▶ **EXERCISE GOAL**:
Write out, please, each line from the one containing "Screen dimensions: 980x423" to the final line of the data, both included, exactly and without pictures.
* * * * *
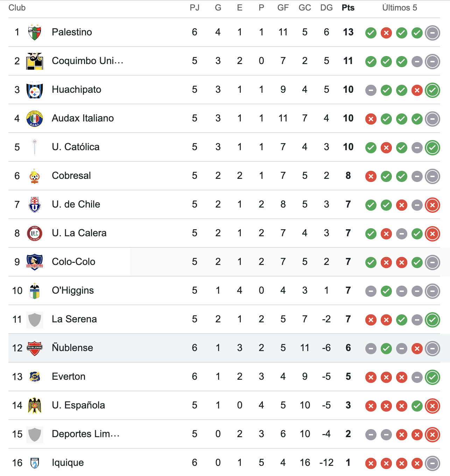The image size is (450, 476).
Task: Click the U. La Calera club crest
Action: [35, 233]
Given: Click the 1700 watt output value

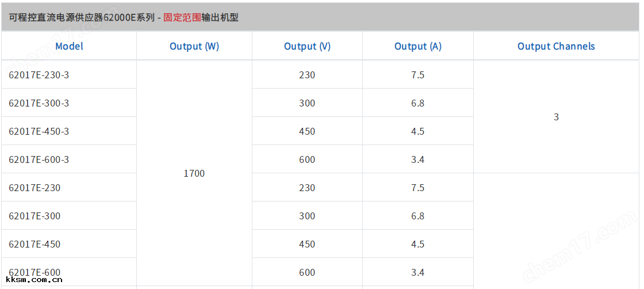Looking at the screenshot, I should (194, 173).
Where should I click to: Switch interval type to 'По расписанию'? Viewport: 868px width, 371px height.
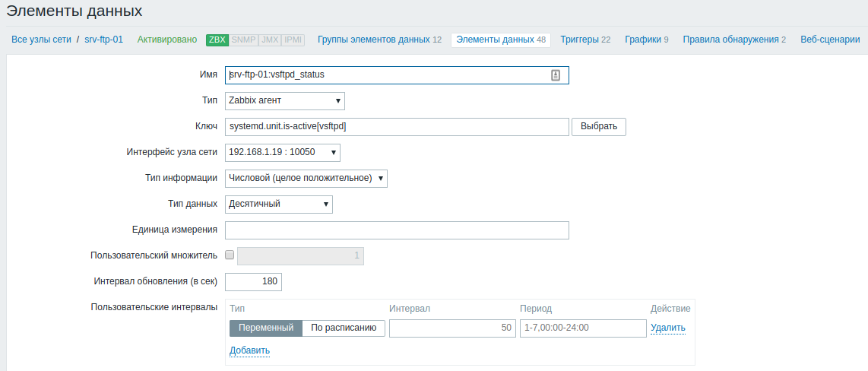(x=344, y=328)
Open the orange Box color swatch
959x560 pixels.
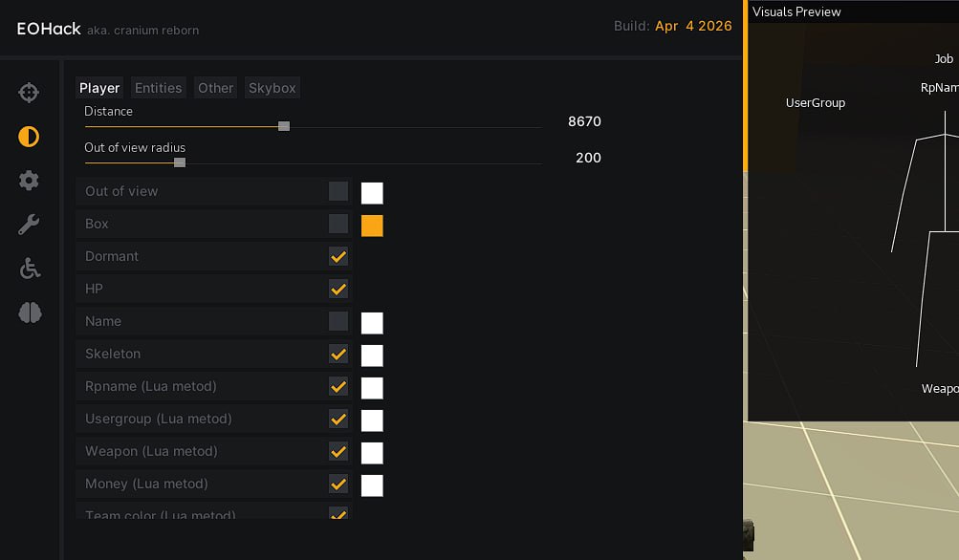[x=372, y=226]
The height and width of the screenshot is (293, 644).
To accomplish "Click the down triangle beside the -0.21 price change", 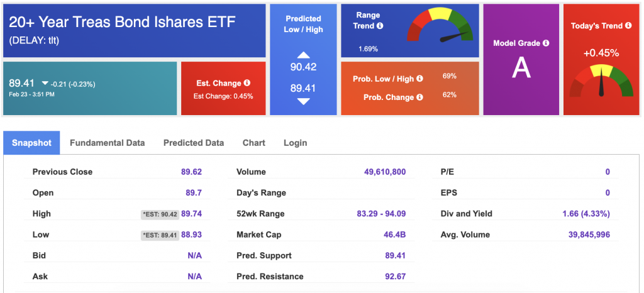I will tap(45, 83).
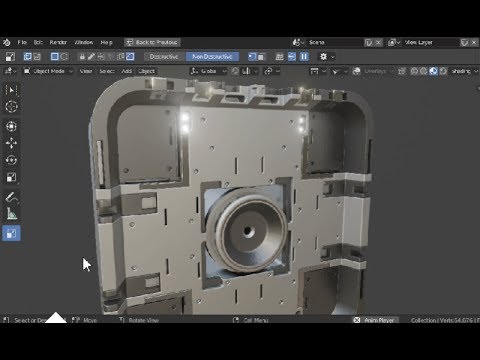Click the Blender logo icon
The height and width of the screenshot is (360, 480).
tap(7, 42)
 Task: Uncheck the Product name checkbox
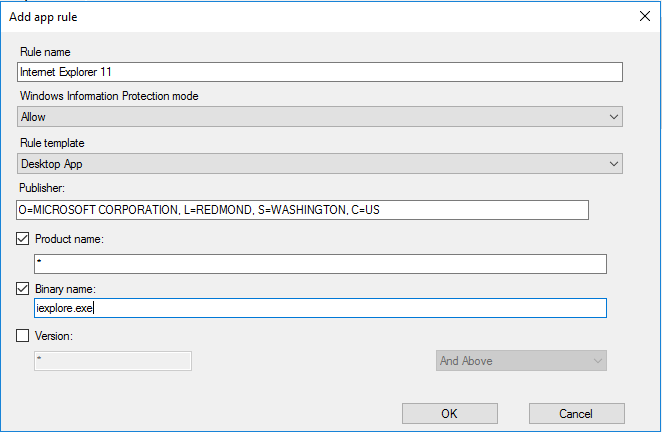point(22,239)
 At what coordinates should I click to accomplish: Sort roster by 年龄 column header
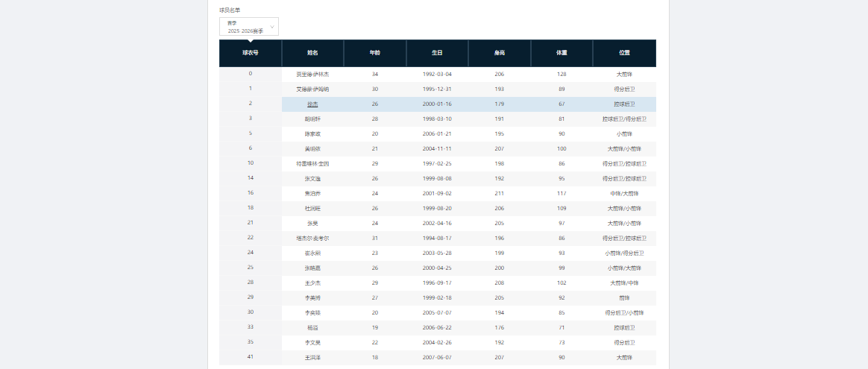pyautogui.click(x=374, y=53)
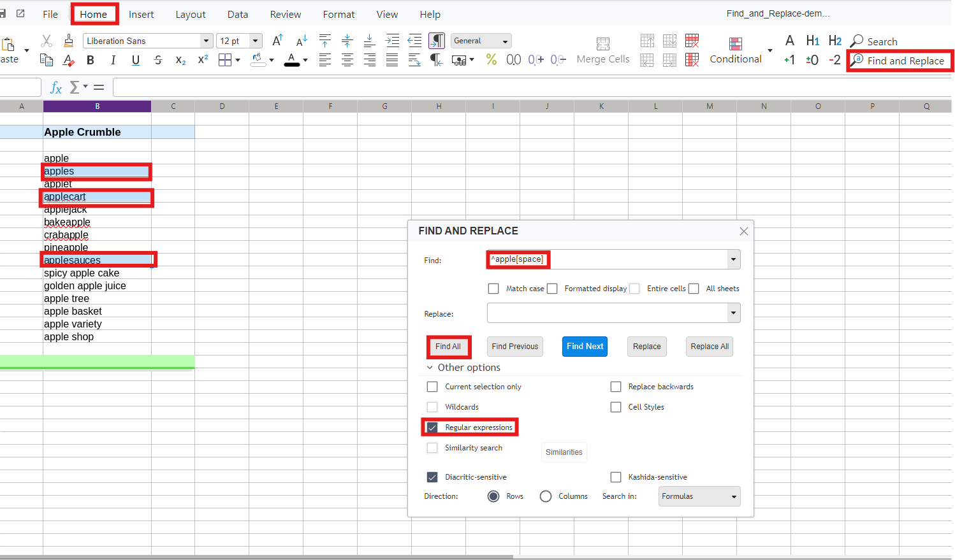Screen dimensions: 955x560
Task: Click the Find All button
Action: coord(448,346)
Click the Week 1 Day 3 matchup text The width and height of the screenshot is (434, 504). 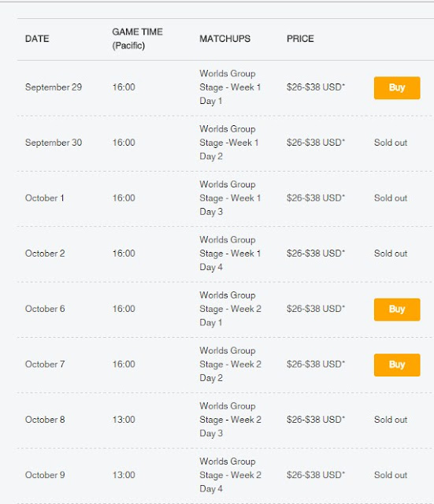230,198
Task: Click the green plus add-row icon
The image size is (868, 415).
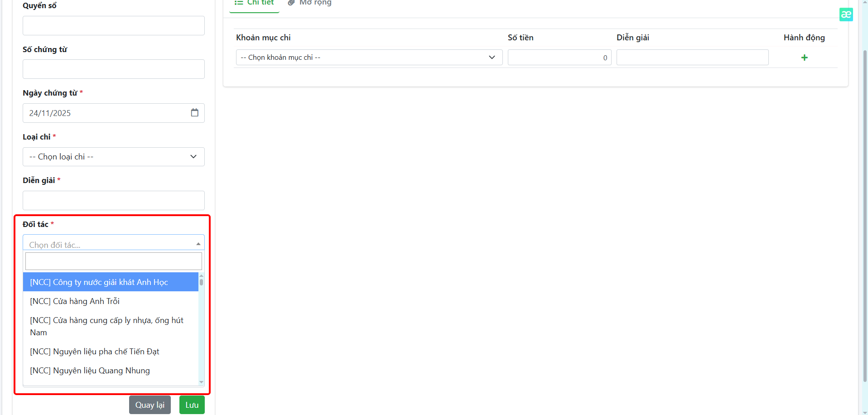Action: click(804, 58)
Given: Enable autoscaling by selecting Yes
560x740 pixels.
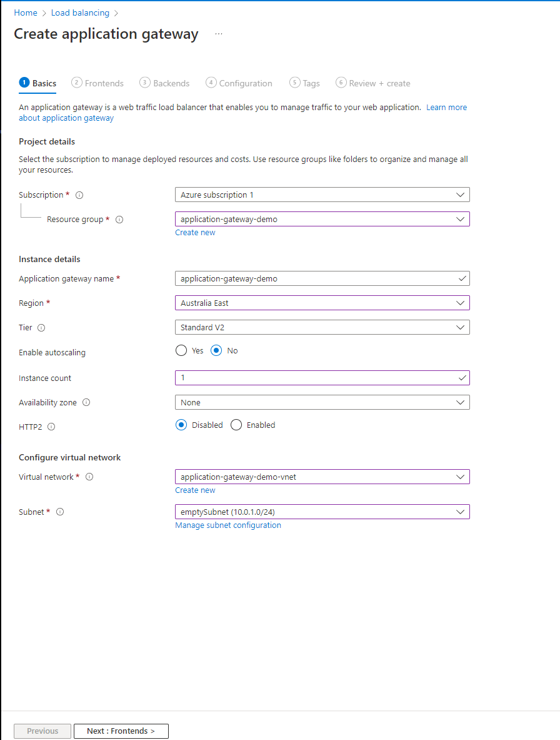Looking at the screenshot, I should [x=181, y=350].
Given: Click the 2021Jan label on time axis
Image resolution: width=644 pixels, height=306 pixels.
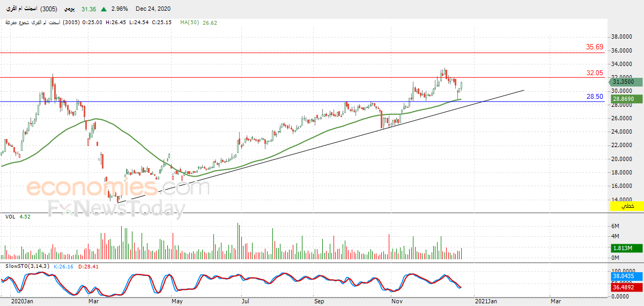Looking at the screenshot, I should [x=487, y=302].
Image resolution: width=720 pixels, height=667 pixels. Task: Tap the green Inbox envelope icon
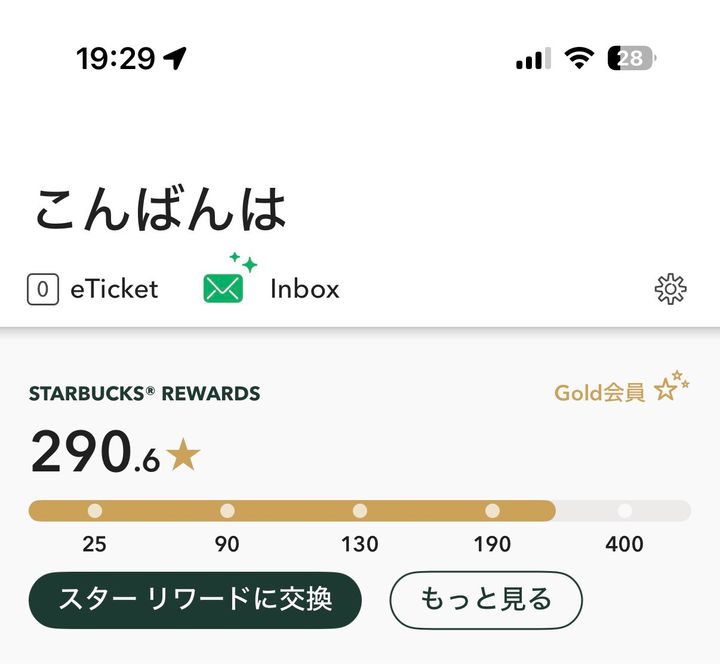click(223, 288)

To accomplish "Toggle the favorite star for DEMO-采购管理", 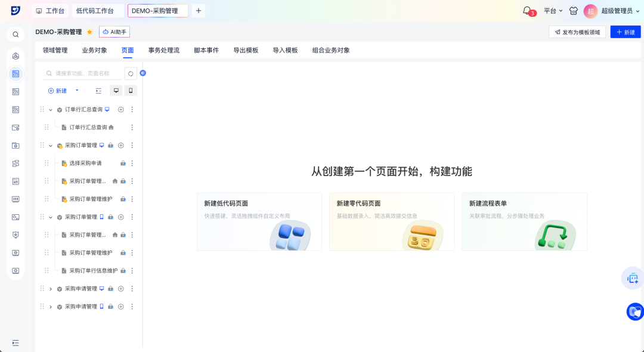I will 89,32.
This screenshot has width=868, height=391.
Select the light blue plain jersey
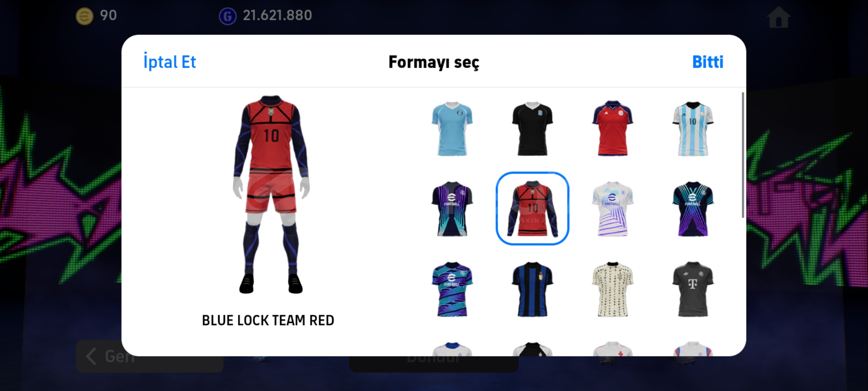pyautogui.click(x=452, y=129)
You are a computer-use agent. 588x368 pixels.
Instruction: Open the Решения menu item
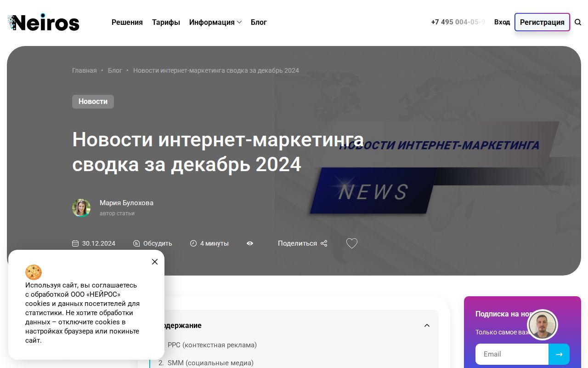coord(127,22)
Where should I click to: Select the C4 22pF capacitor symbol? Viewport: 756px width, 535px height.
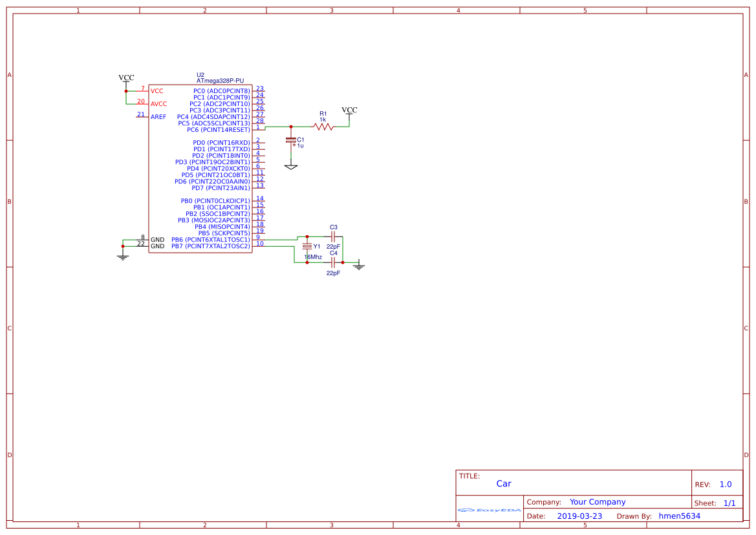(x=332, y=264)
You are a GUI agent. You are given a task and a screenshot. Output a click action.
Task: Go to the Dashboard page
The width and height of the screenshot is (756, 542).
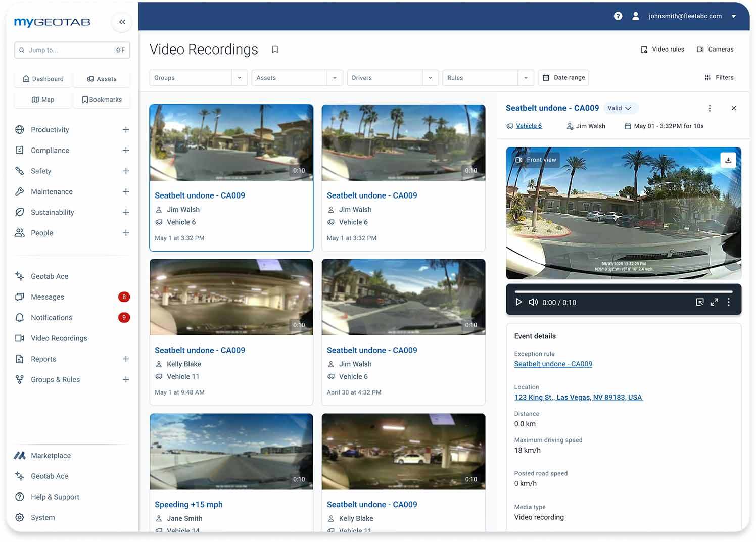tap(43, 79)
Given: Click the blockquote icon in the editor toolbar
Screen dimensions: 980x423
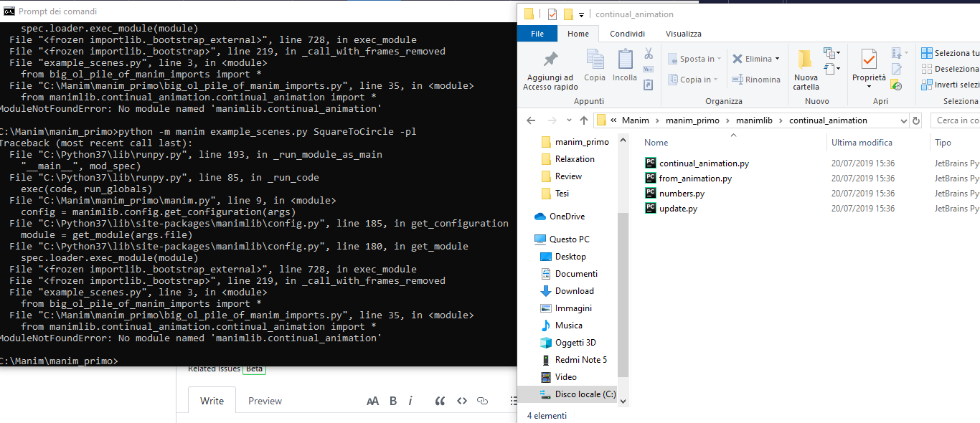Looking at the screenshot, I should point(440,401).
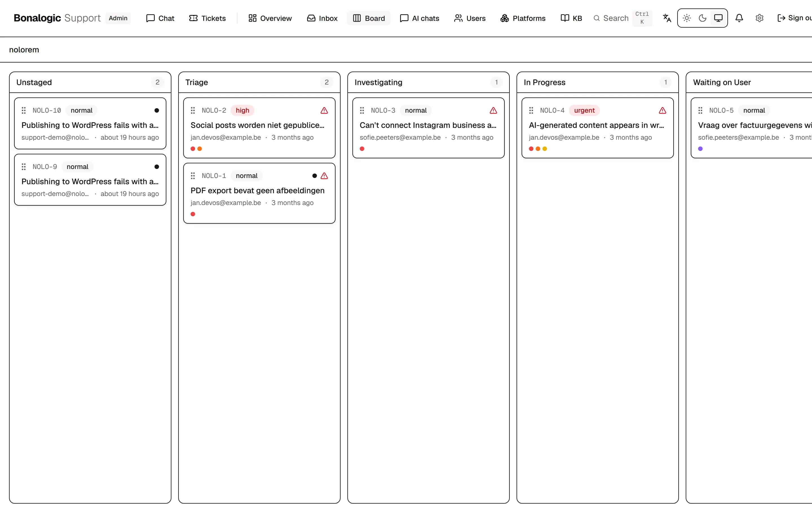Click the warning icon on NOLO-1
This screenshot has width=812, height=507.
tap(324, 176)
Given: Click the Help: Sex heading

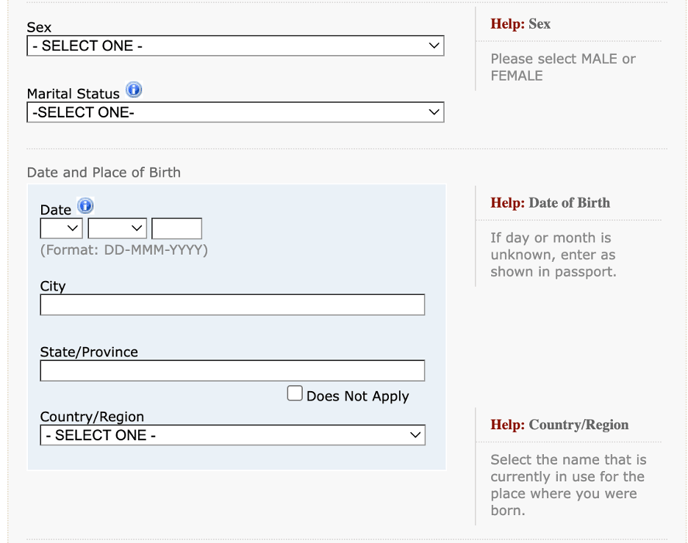Looking at the screenshot, I should 520,24.
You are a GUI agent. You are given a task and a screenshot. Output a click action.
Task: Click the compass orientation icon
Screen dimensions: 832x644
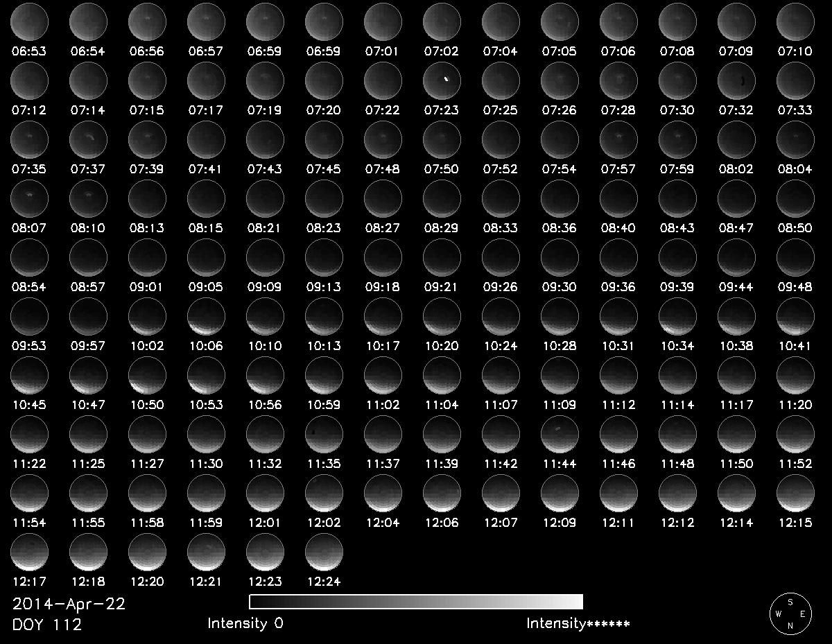pos(790,613)
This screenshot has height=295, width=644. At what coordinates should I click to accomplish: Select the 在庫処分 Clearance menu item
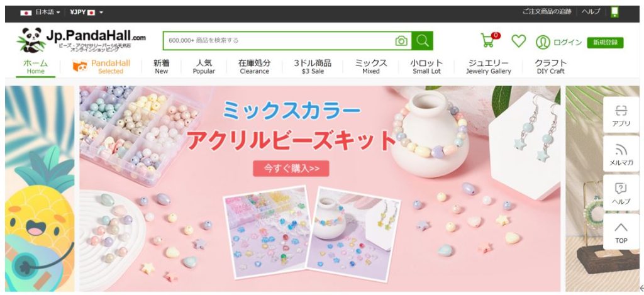(x=254, y=67)
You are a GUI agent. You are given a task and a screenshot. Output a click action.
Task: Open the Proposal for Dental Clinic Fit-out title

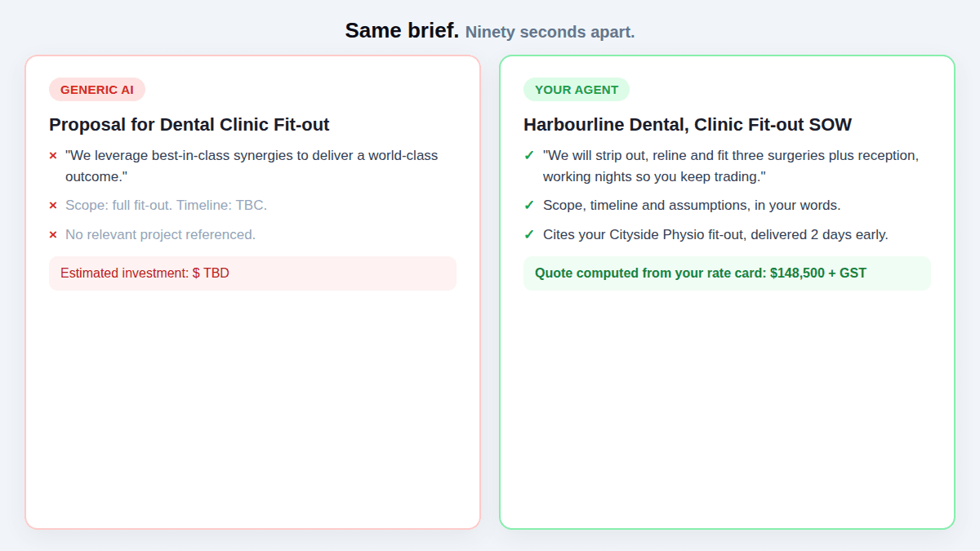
* * * * *
▶ **SOLUTION TO THIS TASK**:
Screen dimensions: 980x423
Looking at the screenshot, I should point(440,401).
Click the warning icon on NOLO-1
This screenshot has width=812, height=507.
tap(324, 176)
Given: Click the Help: Sex heading

Looking at the screenshot, I should 520,24.
You are a GUI agent. You are given a task and a screenshot. Output a click action.
Task: Click the compass orientation icon
Screen dimensions: 832x644
pos(790,613)
This screenshot has height=295, width=644. At what coordinates should I click to accomplish: Select the 在庫処分 Clearance menu item
(x=254, y=67)
You are a GUI agent. You are given a task and a screenshot. Output a click action.
Task: Open the Proposal for Dental Clinic Fit-out title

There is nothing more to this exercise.